YouTube essayist Henry Nackenson, who goes by “Big Joel,” had some great insights on this in his reaction to “Melania,” the recent documentary about the first lady, which is an expensive — $75 million in production and marketing! — bribe offered by Amazon CEO Jeff Bezos to the Trump family. Part of the reason for the cost, it turns out, is that the soundtrack is stuffed with pricey needle drops, like The Rolling Stones’ “Gimme Shelter” and Michael Jackson’s “Billie Jean.” 

But, as Nackenson explains, the song choices “lack motivation.” “Gimme Shelter” just underlays Melania Trump sitting on a plane, a boring scene that gains no urgency from the song. “Billie Jean” is also used randomly. Brett Ratner, the film’s director, doesn’t seem to understand that the music is supposed to add meaning and emotion to a scene, and the effect is “lazy and off-putting,” Nackenson argues.

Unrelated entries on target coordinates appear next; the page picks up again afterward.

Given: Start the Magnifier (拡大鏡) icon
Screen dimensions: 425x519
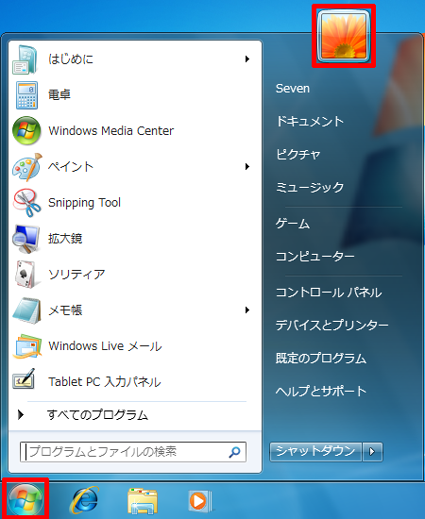Looking at the screenshot, I should coord(26,239).
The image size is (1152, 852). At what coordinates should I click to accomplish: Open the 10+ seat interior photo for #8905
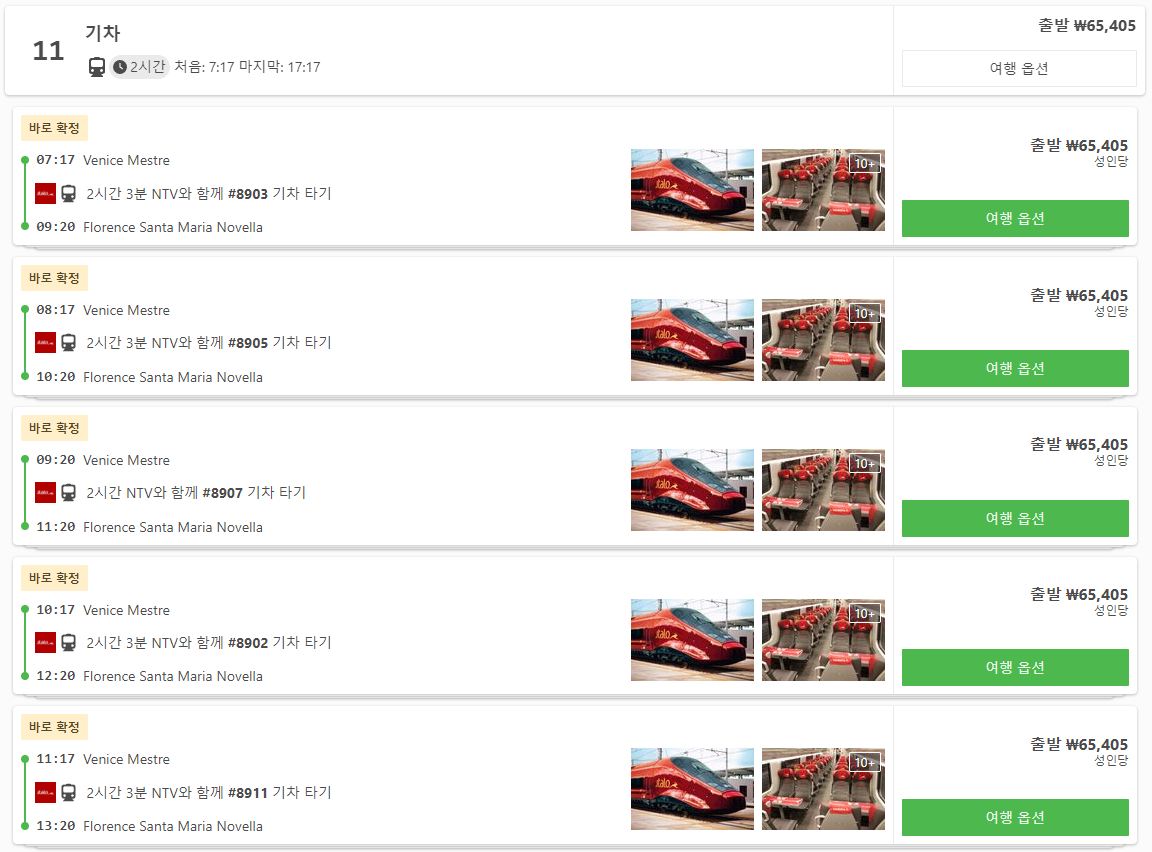823,340
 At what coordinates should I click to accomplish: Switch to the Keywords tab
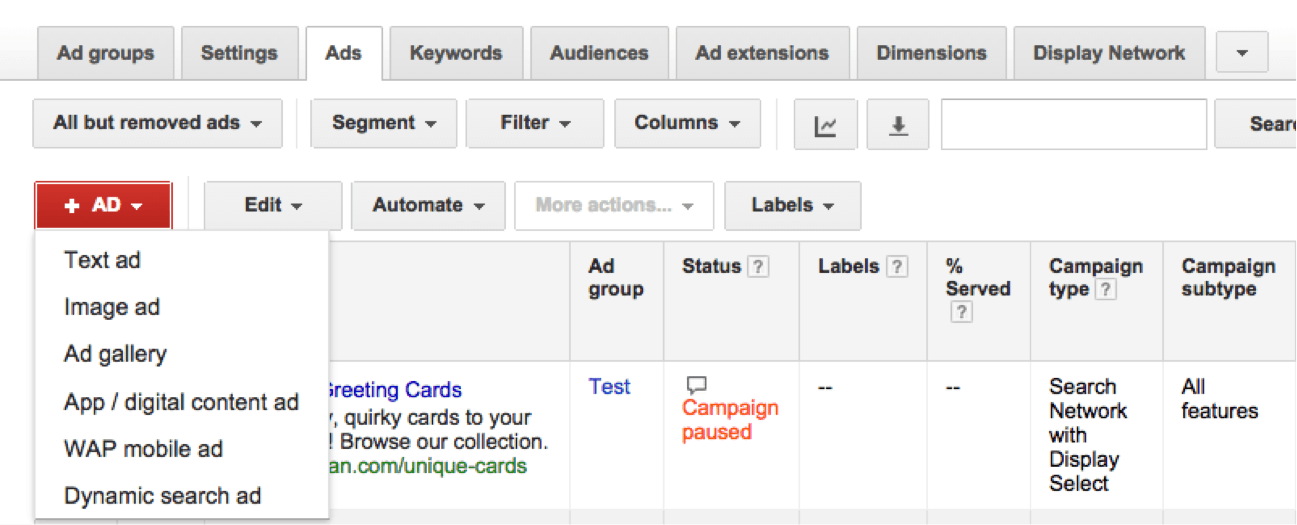(455, 53)
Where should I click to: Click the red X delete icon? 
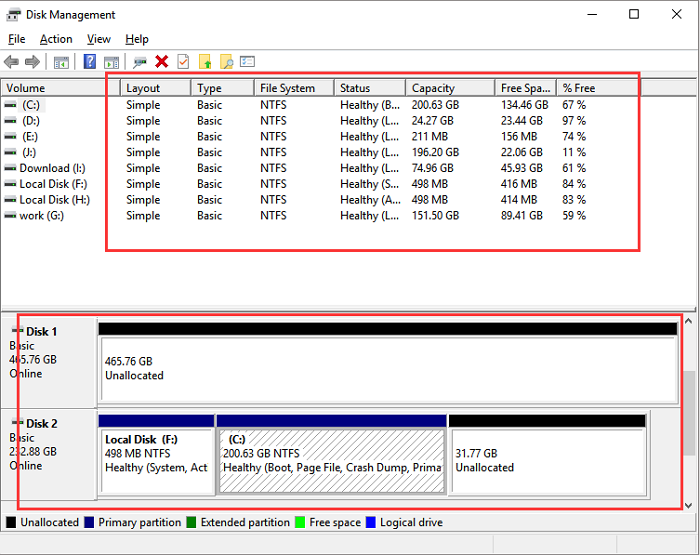pyautogui.click(x=162, y=62)
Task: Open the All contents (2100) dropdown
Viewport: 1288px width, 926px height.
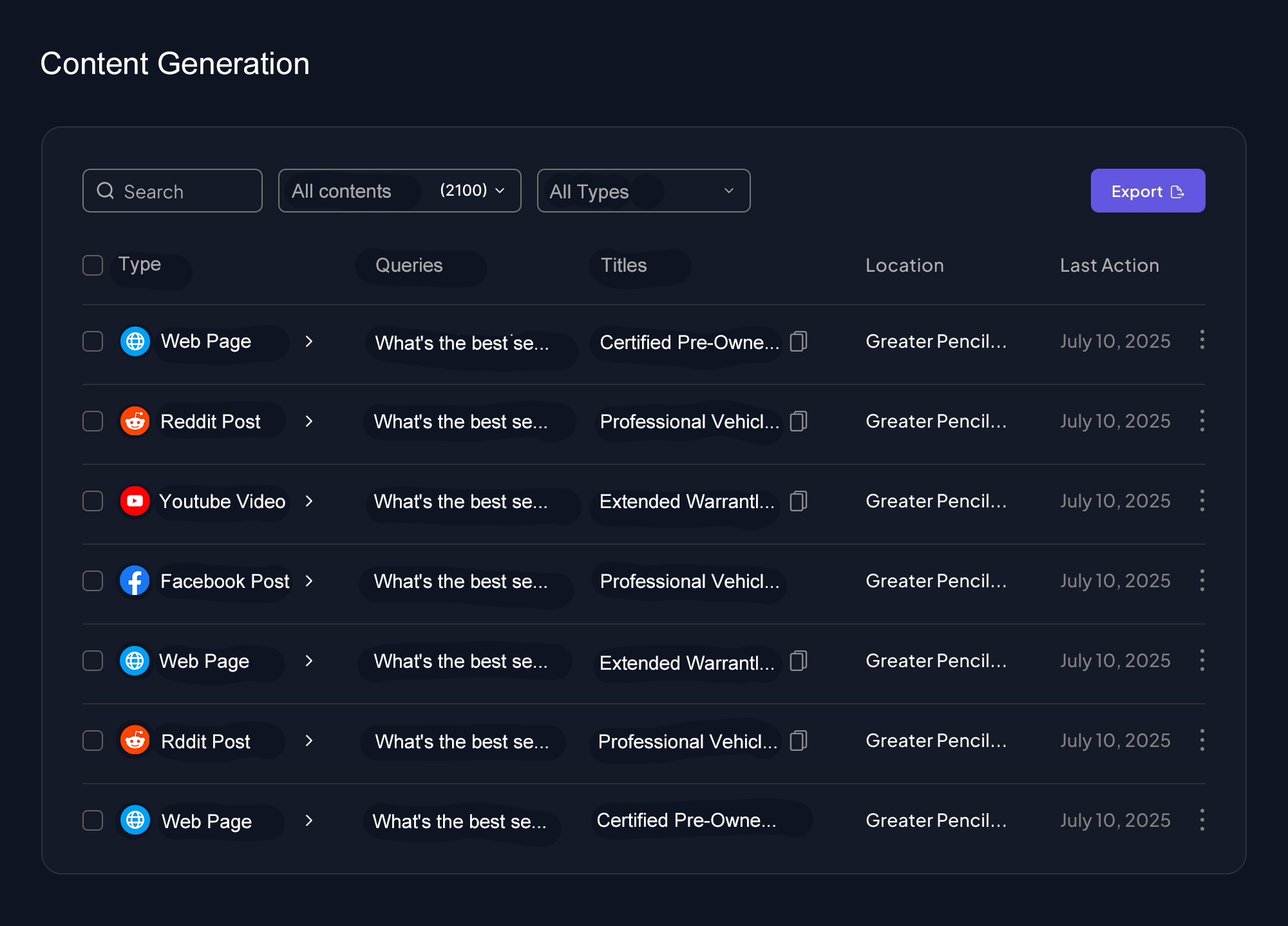Action: click(399, 191)
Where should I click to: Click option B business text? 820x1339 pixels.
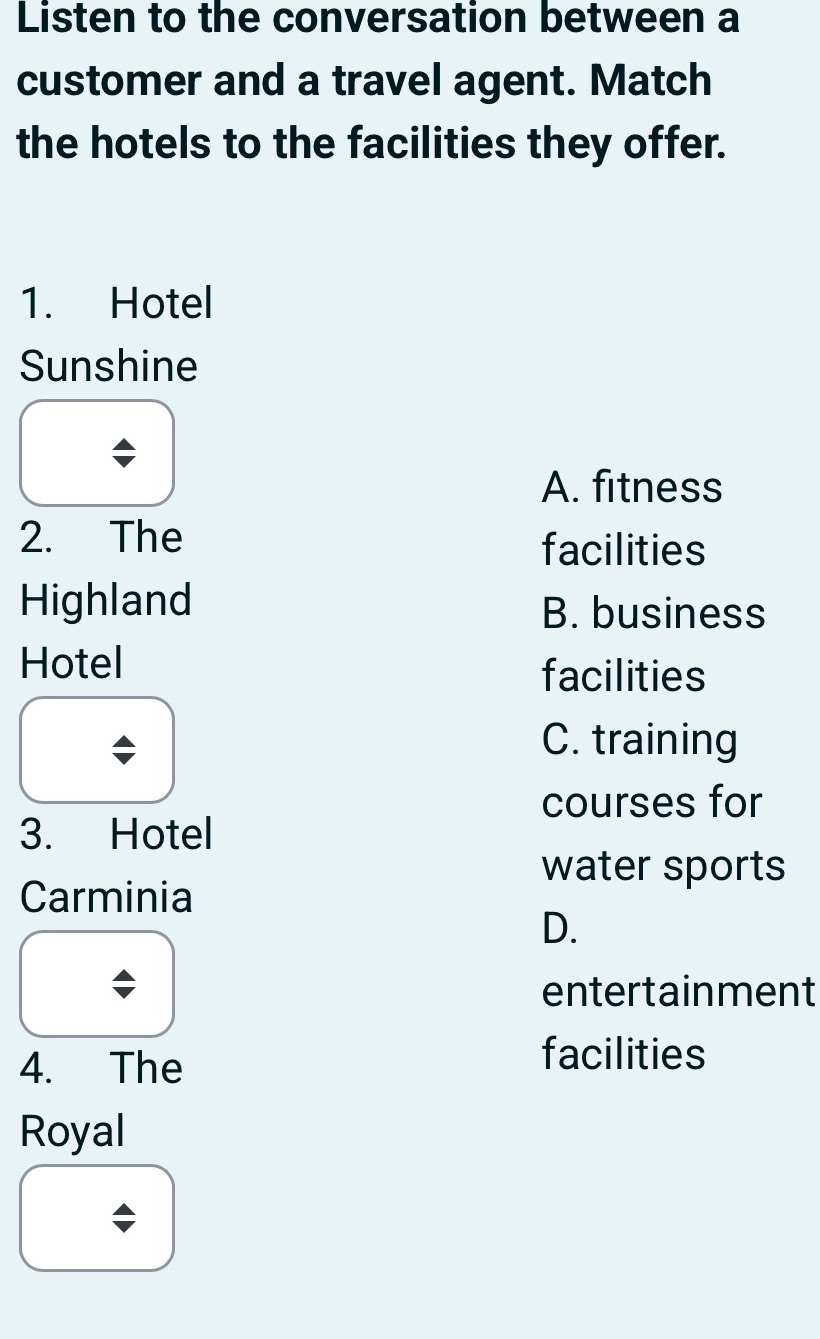pyautogui.click(x=654, y=613)
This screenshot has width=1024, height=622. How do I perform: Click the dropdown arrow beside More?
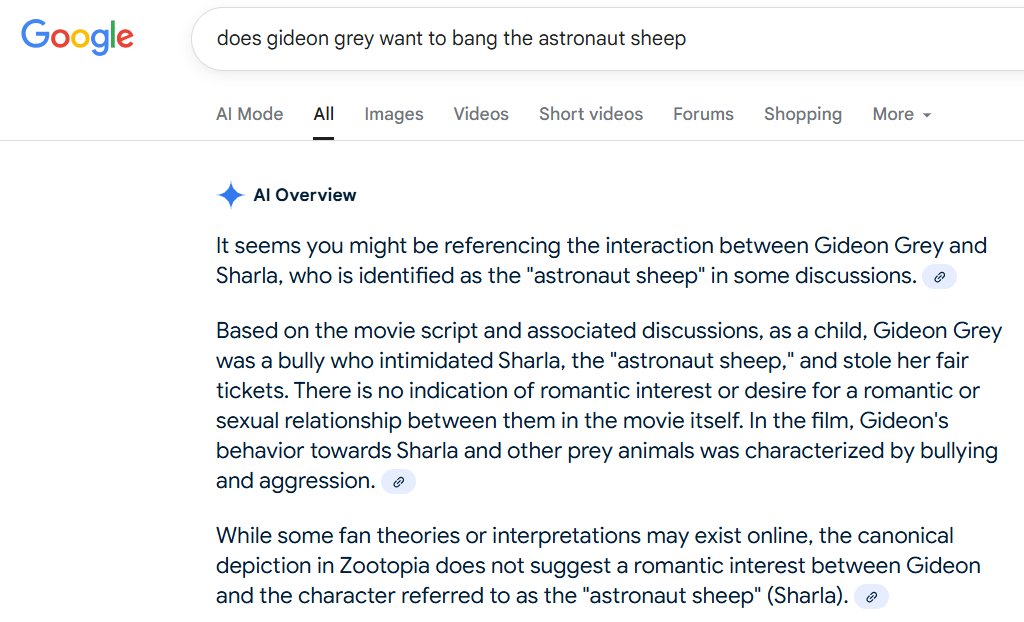click(927, 115)

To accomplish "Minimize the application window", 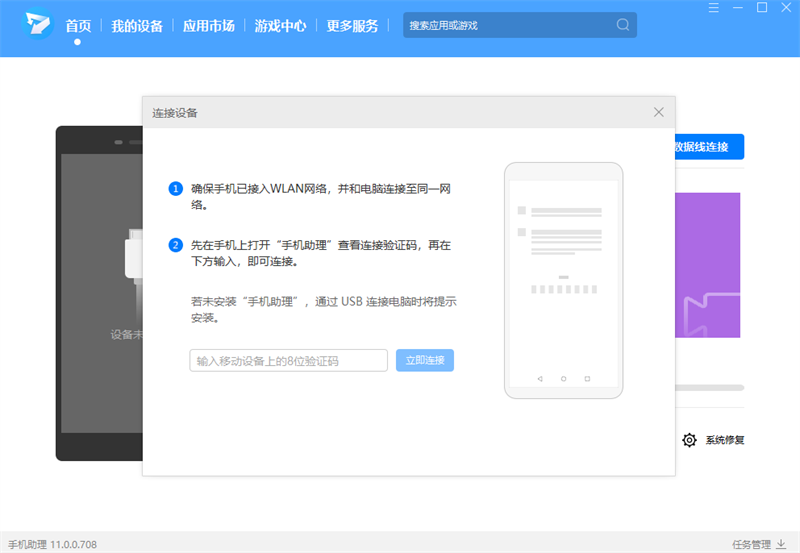I will (x=738, y=8).
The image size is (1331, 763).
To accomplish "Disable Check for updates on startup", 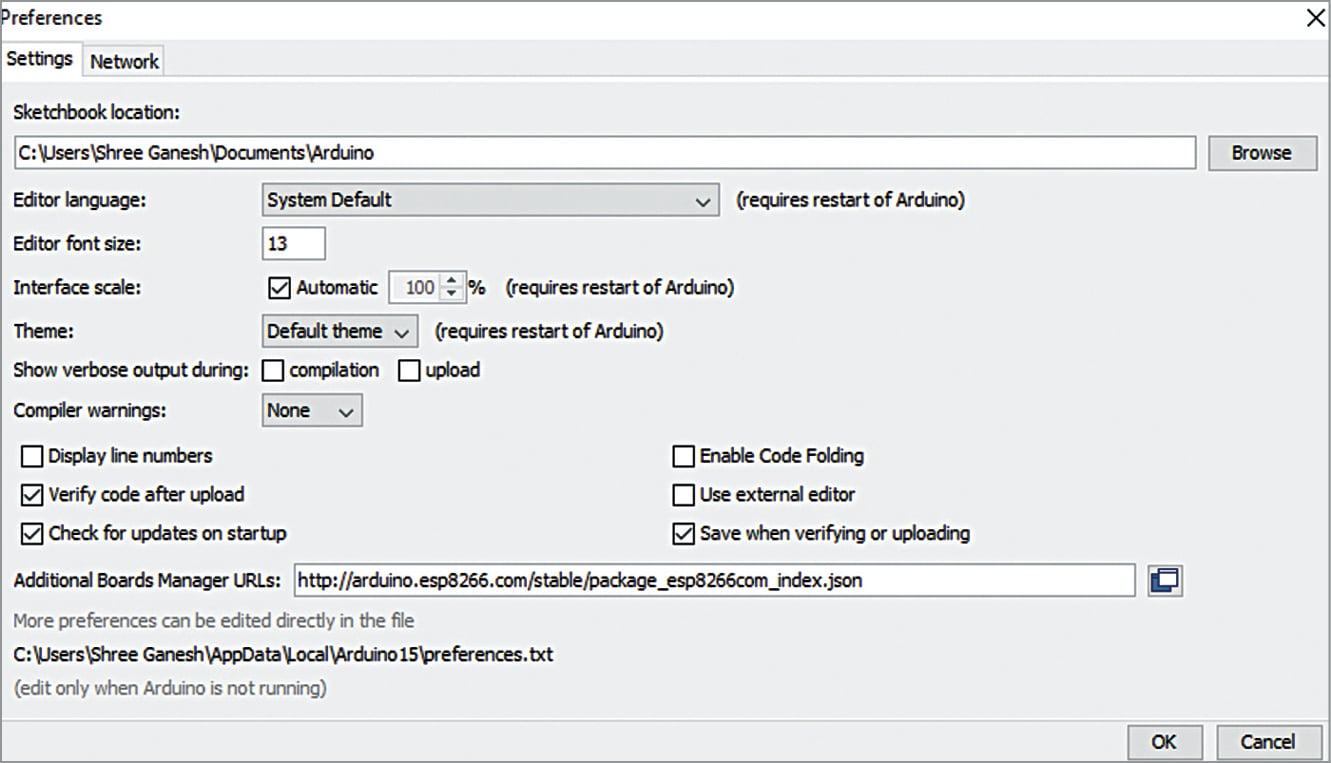I will [33, 533].
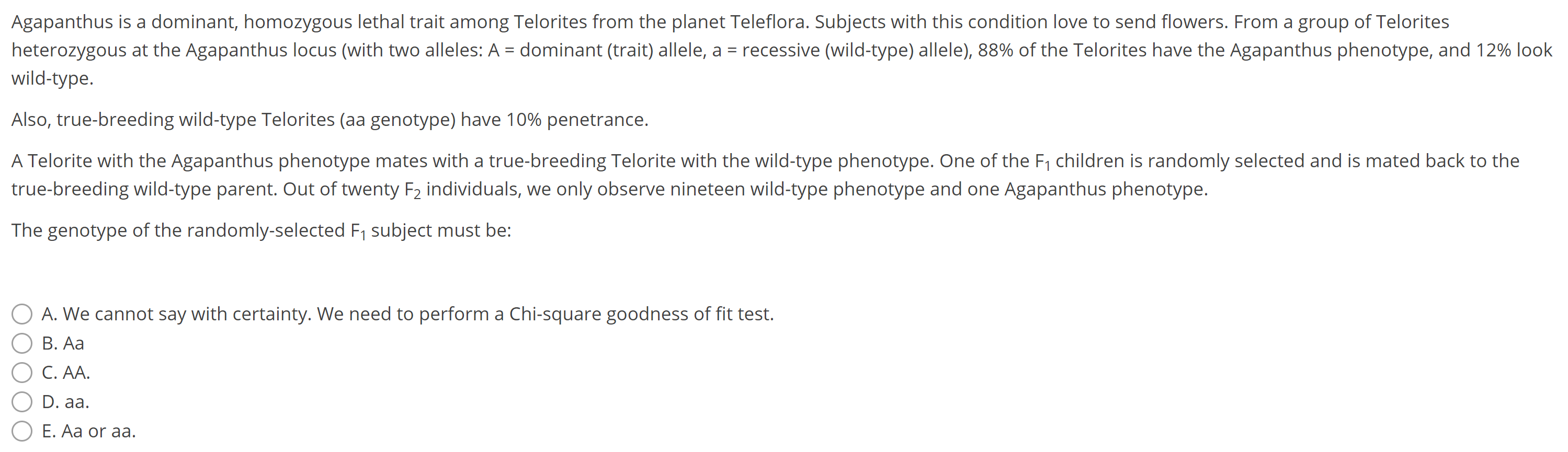Screen dimensions: 1568x452
Task: Click the 'Chi-square goodness of fit test' answer text
Action: tap(640, 314)
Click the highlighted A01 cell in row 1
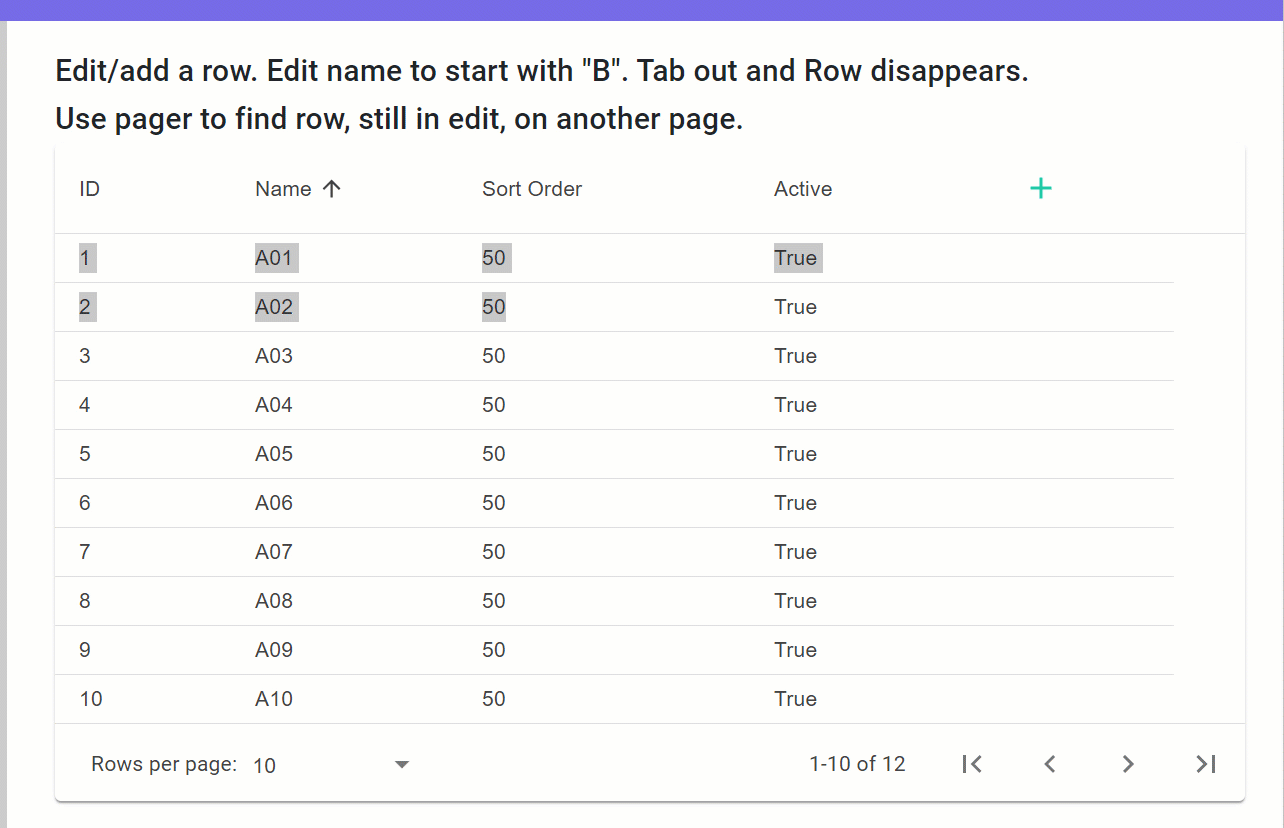 tap(276, 257)
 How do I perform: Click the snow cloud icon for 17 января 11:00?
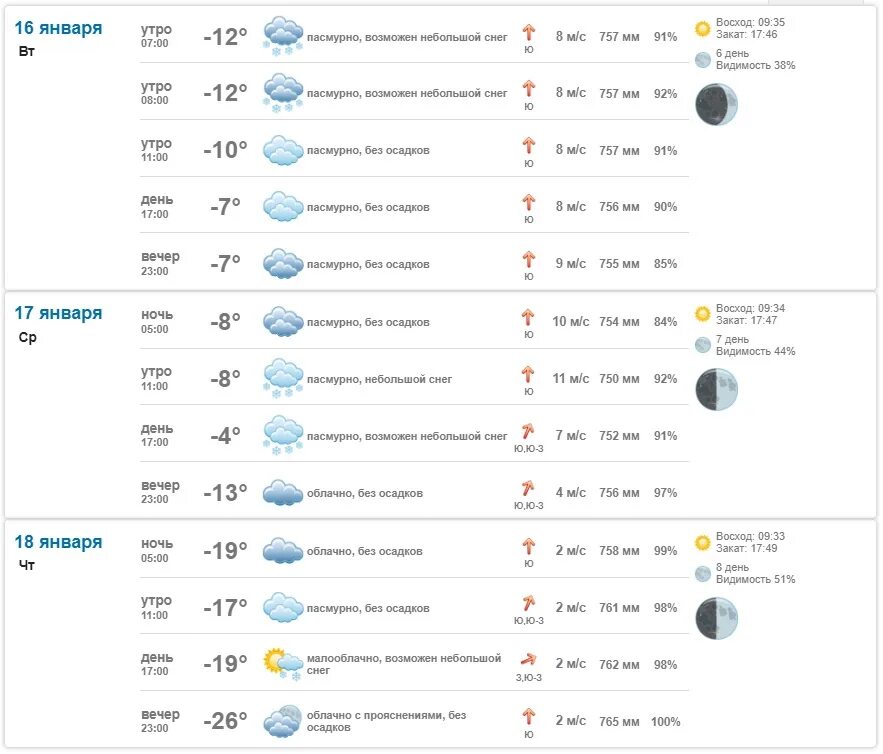coord(283,378)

But it does, though, make sense in the psychology of authoritarianism, which has a blinkered worldview that reduces all of humanity to the base impulses for status and power, and lacks room for the pleasures of art, love or anything outside the thrill of domination. The message of the film’s songs is clear: “Look what we can afford with Bezos money,” nothing else. There can’t be a deeper meaning for people like the Trumps, because there is nothing else there.

MAGA wants to control culture because they see that it’s powerful. But without that emotional connection to the art itself, it will always slip out of their grasp.